No entanto, é aqui que o texto de Bentley começa a transgredir a convenção. O resumo de Trent actua como catalisador para a segunda metade do texto, que desconstrói a estrutura convencional estabelecida na primeira metade. Depois de um curto período viajando e convalescendo na Europa, Trent retorna à Inglaterra e mais uma vez se cruza com a viúva Mabel Manderson. Depois de alguns breves encontros, Mabel contesta a versão de Trent sobre os acontecimentos em torno do caso, assegurando-lhe que ele fez um julgamento incorreto sobre seu relacionamento com o secretário Marlowe.

No capítulo final do texto, Trent encontra o seu amigo, e tio de Mabel Manderson, Cupples para um jantar de comemoração, durante o qual Trent pondera sobre a sua investigação sem objetivo. Bentley apropriadamente introduz uma reviravolta final, imprevisível. Enquanto revisita o caso com Trent durante o jantar, Cupples de repente revela que na verdade foi ele quem matou Manderson num acto de legítima defesa quando o milionário, enlouquecido, o atacou no terreno do campo de golfe. Afinal a morte de Manderson não tem nenhuma relação com a sequência de eventos que Trent deduziu. Porque a morte de Manderson é arbitrária e caótica. E é todo este labirinto que torna este livro inestimável.

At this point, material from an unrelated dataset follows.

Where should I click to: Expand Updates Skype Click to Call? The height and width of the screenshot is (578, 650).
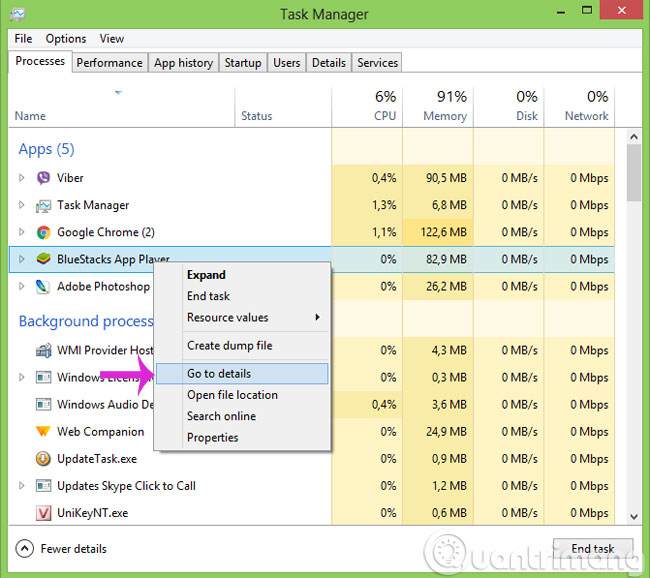(22, 486)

E. C. Bentley, “O Último Caso de Trent”, Livros do Brasil, 237 páginas, 2022

 

 

Sons do passado

Os Jethro Tull são uma lenda viva. Daí que o seu álbum “The Zealot Gene” (CD Inside Out 2022), mais do que uma inevitabilidade, é um encontro com o passado, mas com os olhos postos no futuro. Talvez não se encontre aqui a densidade de “Songs from the Wood” ou “Aqualung”, álbuns que fizeram a história de Ian Anderson e do seu grupo de fiéis adjuntos. Aqui há muitos ingredientes sobre o nosso tempo, de Donald Trump à Bíblia.

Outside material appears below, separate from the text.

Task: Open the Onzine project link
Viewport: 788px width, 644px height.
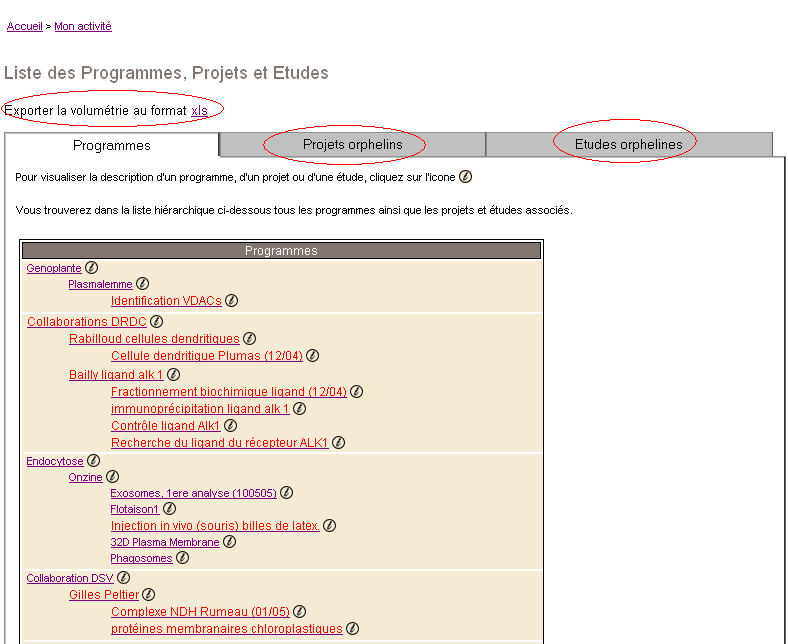Action: pyautogui.click(x=85, y=478)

É o primeiro álbum de novos temas desde 2003 (“The Christmas Album”). existiram claro ouros discos do grupo, desde álbuns ao vivo a reedições, mas faltava sangue novo. E existiram discos a solo de Ian Anderson, tal como “Thick as a Brick 2”, que expandia o clásico álbum do grupo de 1972.

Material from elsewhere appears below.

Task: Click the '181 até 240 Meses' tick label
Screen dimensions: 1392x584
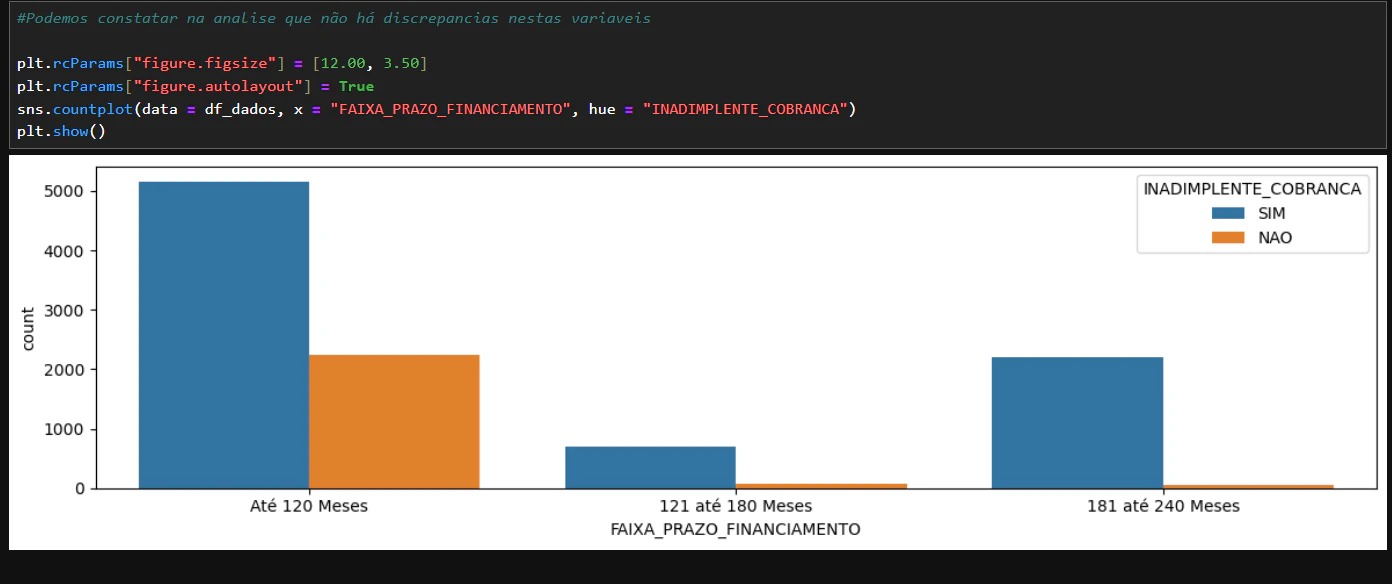Action: click(1163, 506)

Este “The Zealot Gene” tem 12 temas que falam de diferentes aspectos da vida humana. Há um tema de fundo, o que não é algo estranho: a Bíblia. Cada título das canções é seguido de uma referência a versos específicos da Bíblia. Muitas vezes a ideia é trazer as palavras de Anderson para a nossa mente.

O tema que dá título ao álbum tem a ver com Donald Trump e é sobre a sua postura populista com “apelo negro”, “Mrs Tibbets” fala-nos da destruição e do 9 de Setembro num contexto desconfortável (o tema é dedicado à esposa de Paul Tibbets, o militar que pilotou o avião que largou a bomba atómica sobre Hiroshima, o “Enola Gay”). Menos catastrófica é a visão de jovens raparigas, embriagadas, em “Sad City Girls”. Mas Andeson continua a ser um romântico e isso é visível em temas como “Three Loves, Three” ou “Shoshana Sleeping”.

A música é ligeira, mas brilhante. Facilmente reconhece-se o som dos Jethro Tull, onde a flauta se cruza com a voz frágil de Anderson. É um disco sobre o mundo radical e politicamente carregado de populismo destes dias. “The Zealote Gene” fala-nos do mundo que vivemos desde 1945, entre as bombas de Hiroxima e Nagasáki, e onde se podem ver paralelismos com a destruição de Sodoma e Gomorra. É um disco poderoso que nos obriga a pensar sobre a história e os seus ciclos.

 

 

Dá-me lume?

Vivemos tempos de isqueiros, mas é sempre um prazer recordarmos outras formas de acender o fogo. É o caso das caixas de fósforos, muitas vezes belos exemplares como este feito para a Casa Havaneza e para os seus fiéis clientes há muitos anos.